BEGIN TASK DATA

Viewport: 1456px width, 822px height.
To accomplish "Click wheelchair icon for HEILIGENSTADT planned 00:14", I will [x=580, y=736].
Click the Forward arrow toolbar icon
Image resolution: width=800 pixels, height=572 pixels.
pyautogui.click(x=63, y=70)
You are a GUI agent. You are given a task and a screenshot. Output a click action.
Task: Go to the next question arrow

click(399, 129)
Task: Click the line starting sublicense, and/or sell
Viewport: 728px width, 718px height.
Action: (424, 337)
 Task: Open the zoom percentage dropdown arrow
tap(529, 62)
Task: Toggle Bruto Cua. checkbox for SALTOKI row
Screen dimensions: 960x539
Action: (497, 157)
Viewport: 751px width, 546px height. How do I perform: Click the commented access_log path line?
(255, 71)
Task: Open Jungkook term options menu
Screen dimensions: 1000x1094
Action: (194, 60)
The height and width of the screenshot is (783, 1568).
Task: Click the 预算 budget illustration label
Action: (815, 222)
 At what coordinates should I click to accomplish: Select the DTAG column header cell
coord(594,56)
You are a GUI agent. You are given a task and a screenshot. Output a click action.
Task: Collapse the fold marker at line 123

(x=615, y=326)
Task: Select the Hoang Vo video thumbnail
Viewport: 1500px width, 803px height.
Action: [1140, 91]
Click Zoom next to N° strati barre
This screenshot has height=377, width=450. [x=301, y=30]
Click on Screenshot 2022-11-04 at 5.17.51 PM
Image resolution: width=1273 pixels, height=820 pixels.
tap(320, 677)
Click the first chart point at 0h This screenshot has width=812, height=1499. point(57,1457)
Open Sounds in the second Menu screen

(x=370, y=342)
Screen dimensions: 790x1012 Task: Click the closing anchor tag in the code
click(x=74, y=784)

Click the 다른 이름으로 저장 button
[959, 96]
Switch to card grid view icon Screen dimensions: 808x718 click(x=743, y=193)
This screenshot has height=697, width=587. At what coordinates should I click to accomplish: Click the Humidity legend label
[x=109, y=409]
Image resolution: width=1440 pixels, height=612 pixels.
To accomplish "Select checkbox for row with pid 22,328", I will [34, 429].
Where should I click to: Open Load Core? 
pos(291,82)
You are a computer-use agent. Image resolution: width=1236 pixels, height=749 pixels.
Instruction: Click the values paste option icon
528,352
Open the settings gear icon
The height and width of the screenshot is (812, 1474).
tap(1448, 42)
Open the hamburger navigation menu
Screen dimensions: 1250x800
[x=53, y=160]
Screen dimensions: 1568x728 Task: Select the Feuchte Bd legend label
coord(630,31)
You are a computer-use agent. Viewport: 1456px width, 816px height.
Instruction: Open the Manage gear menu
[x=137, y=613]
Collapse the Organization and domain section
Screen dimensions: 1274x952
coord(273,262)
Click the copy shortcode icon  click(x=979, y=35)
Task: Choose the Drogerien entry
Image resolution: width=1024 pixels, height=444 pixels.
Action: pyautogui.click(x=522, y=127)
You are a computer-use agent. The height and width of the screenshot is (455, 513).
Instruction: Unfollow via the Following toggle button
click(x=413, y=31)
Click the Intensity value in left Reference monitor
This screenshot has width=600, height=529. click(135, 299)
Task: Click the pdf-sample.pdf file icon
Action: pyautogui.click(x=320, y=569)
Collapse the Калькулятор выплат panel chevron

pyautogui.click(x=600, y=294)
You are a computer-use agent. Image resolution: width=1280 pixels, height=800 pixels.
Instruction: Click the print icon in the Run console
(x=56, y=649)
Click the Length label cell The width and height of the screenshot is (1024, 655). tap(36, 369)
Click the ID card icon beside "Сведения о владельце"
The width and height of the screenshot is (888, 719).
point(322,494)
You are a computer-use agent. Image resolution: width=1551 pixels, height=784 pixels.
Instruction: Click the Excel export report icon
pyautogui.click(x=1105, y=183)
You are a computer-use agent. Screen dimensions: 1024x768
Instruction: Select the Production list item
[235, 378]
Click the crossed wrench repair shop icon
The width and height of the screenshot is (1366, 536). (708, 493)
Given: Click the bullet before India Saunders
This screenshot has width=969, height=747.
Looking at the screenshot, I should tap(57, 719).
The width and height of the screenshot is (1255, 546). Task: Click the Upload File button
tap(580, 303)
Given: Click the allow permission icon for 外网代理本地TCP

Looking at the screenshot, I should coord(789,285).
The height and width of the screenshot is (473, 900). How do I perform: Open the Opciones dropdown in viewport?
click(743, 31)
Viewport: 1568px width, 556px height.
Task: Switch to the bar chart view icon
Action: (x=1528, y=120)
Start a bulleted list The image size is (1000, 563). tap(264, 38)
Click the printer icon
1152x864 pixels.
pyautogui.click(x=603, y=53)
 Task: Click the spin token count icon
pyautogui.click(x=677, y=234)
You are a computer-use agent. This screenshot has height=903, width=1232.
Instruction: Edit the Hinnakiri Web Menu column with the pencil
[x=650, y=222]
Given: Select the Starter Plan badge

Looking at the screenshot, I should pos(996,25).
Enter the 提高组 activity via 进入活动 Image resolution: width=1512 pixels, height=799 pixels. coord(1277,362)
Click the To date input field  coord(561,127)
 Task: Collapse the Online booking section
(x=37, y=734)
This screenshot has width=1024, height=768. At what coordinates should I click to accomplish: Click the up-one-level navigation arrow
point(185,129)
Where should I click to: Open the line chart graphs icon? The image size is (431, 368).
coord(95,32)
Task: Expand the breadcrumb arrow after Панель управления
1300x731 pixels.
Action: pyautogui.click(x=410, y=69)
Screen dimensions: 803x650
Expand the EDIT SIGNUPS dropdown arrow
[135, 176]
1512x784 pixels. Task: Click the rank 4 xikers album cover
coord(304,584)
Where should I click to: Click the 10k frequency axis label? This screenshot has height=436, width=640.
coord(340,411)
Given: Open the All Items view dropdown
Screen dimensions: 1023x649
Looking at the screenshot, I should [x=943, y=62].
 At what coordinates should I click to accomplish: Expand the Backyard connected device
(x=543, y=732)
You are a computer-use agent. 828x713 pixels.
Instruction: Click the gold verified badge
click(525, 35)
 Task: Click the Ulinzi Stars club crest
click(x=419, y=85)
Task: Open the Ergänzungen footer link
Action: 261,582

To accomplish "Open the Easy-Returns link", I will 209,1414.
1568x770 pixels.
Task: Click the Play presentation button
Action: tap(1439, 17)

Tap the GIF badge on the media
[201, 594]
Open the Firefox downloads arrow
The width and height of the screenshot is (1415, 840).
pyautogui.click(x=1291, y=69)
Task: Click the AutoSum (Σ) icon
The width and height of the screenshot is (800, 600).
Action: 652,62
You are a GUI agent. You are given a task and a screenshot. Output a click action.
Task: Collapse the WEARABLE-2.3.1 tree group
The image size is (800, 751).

END TASK DATA

● EXERCISE INSTRUCTIONS:
An exact transcript of all the records is the expected result.

● TASK ANSWER:
Viewport: 1456px width, 822px height.
To accomplish "Click wheelchair icon for HEILIGENSTADT planned 00:14", I will [x=580, y=736].
Click the Forward arrow toolbar icon
Image resolution: width=800 pixels, height=572 pixels.
pyautogui.click(x=63, y=70)
You are a GUI agent. You are given a task and a screenshot. Output a click action.
Task: Go to the next question arrow

click(399, 129)
Task: Click the line starting sublicense, and/or sell
Viewport: 728px width, 718px height.
Action: (424, 337)
 Task: Open the zoom percentage dropdown arrow
tap(529, 62)
Task: Toggle Bruto Cua. checkbox for SALTOKI row
Screen dimensions: 960x539
Action: (497, 157)
Viewport: 751px width, 546px height. How do I perform: Click the commented access_log path line?
(255, 71)
Task: Open Jungkook term options menu
Screen dimensions: 1000x1094
Action: (194, 60)
The height and width of the screenshot is (783, 1568).
Task: Click the 预算 budget illustration label
Action: (815, 222)
 At what coordinates should I click to accomplish: Select the DTAG column header cell
coord(594,56)
You are a GUI agent. You are given a task and a screenshot. Output a click action.
Task: Collapse the fold marker at line 123

(x=615, y=326)
Task: Select the Hoang Vo video thumbnail
Viewport: 1500px width, 803px height.
Action: [1140, 91]
Click Zoom next to N° strati barre
This screenshot has height=377, width=450. [x=301, y=30]
Click on Screenshot 2022-11-04 at 5.17.51 PM
Image resolution: width=1273 pixels, height=820 pixels.
tap(320, 677)
Click the first chart point at 0h This screenshot has width=812, height=1499. point(57,1457)
Open Sounds in the second Menu screen

(x=370, y=342)
Screen dimensions: 790x1012 Task: Click the closing anchor tag in the code
click(x=74, y=784)

Click the 다른 이름으로 저장 button
[959, 96]
Switch to card grid view icon Screen dimensions: 808x718 click(x=743, y=193)
This screenshot has height=697, width=587. At what coordinates should I click to accomplish: Click the Humidity legend label
[x=109, y=409]
Image resolution: width=1440 pixels, height=612 pixels.
To accomplish "Select checkbox for row with pid 22,328", I will [34, 429].
Where should I click to: Open Load Core? 
pos(291,82)
You are a computer-use agent. Image resolution: width=1236 pixels, height=749 pixels.
Instruction: Click the values paste option icon
528,352
Open the settings gear icon
The height and width of the screenshot is (812, 1474).
tap(1448, 42)
Open the hamburger navigation menu
Screen dimensions: 1250x800
[x=53, y=160]
Screen dimensions: 1568x728 Task: Select the Feuchte Bd legend label
coord(630,31)
You are a computer-use agent. Viewport: 1456px width, 816px height.
Instruction: Open the Manage gear menu
[x=137, y=613]
Collapse the Organization and domain section
Screen dimensions: 1274x952
coord(273,262)
Click the copy shortcode icon  click(x=979, y=35)
Task: Choose the Drogerien entry
Image resolution: width=1024 pixels, height=444 pixels.
Action: pyautogui.click(x=522, y=127)
You are a computer-use agent. The height and width of the screenshot is (455, 513).
Instruction: Unfollow via the Following toggle button
click(x=413, y=31)
Click the Intensity value in left Reference monitor
This screenshot has width=600, height=529. click(135, 299)
Task: Click the pdf-sample.pdf file icon
Action: pyautogui.click(x=320, y=569)
Collapse the Калькулятор выплат panel chevron

pyautogui.click(x=600, y=294)
You are a computer-use agent. Image resolution: width=1280 pixels, height=800 pixels.
Instruction: Click the print icon in the Run console
(x=56, y=649)
Click the Length label cell The width and height of the screenshot is (1024, 655). tap(36, 369)
Click the ID card icon beside "Сведения о владельце"
The width and height of the screenshot is (888, 719).
point(322,494)
You are a computer-use agent. Image resolution: width=1551 pixels, height=784 pixels.
Instruction: Click the Excel export report icon
pyautogui.click(x=1105, y=183)
You are a computer-use agent. Screen dimensions: 1024x768
Instruction: Select the Production list item
[235, 378]
Click the crossed wrench repair shop icon
The width and height of the screenshot is (1366, 536). (708, 493)
Given: Click the bullet before India Saunders
This screenshot has width=969, height=747.
Looking at the screenshot, I should tap(57, 719).
The width and height of the screenshot is (1255, 546). Task: Click the Upload File button
tap(580, 303)
Given: Click the allow permission icon for 外网代理本地TCP

Looking at the screenshot, I should coord(789,285).
The height and width of the screenshot is (473, 900). How do I perform: Open the Opciones dropdown in viewport?
click(743, 31)
Viewport: 1568px width, 556px height.
Task: Switch to the bar chart view icon
Action: (x=1528, y=120)
Start a bulleted list The image size is (1000, 563). tap(264, 38)
Click the printer icon
1152x864 pixels.
pyautogui.click(x=603, y=53)
 Task: Click the spin token count icon
pyautogui.click(x=677, y=234)
You are a computer-use agent. This screenshot has height=903, width=1232.
Instruction: Edit the Hinnakiri Web Menu column with the pencil
[x=650, y=222]
Given: Select the Starter Plan badge

Looking at the screenshot, I should pos(996,25).
Enter the 提高组 activity via 进入活动 Image resolution: width=1512 pixels, height=799 pixels. coord(1277,362)
Click the To date input field  coord(561,127)
 Task: Collapse the Online booking section
(x=37, y=734)
This screenshot has width=1024, height=768. At what coordinates should I click to accomplish: Click the up-one-level navigation arrow
point(185,129)
Where should I click to: Open the line chart graphs icon? The image size is (431, 368).
coord(95,32)
Task: Expand the breadcrumb arrow after Панель управления
1300x731 pixels.
Action: pyautogui.click(x=410, y=69)
Screen dimensions: 803x650
Expand the EDIT SIGNUPS dropdown arrow
[135, 176]
1512x784 pixels. Task: Click the rank 4 xikers album cover
coord(304,584)
Where should I click to: Click the 10k frequency axis label? This screenshot has height=436, width=640.
coord(340,411)
Given: Open the All Items view dropdown
Screen dimensions: 1023x649
Looking at the screenshot, I should [x=943, y=62].
 At what coordinates should I click to accomplish: Expand the Backyard connected device
(x=543, y=732)
You are a computer-use agent. 828x713 pixels.
Instruction: Click the gold verified badge
click(525, 35)
 Task: Click the Ulinzi Stars club crest
click(x=419, y=85)
Task: Open the Ergänzungen footer link
Action: 261,582

To accomplish "Open the Easy-Returns link", I will 209,1414.
1568x770 pixels.
Task: Click the Play presentation button
Action: tap(1439, 17)

Tap the GIF badge on the media
[201, 594]
Open the Firefox downloads arrow
The width and height of the screenshot is (1415, 840).
pyautogui.click(x=1291, y=69)
Task: Click the AutoSum (Σ) icon
The width and height of the screenshot is (800, 600).
Action: 652,62
You are a GUI agent. You are given a task and a screenshot. Output a click action.
Task: Collapse the WEARABLE-2.3.1 tree group
The image size is (800, 751).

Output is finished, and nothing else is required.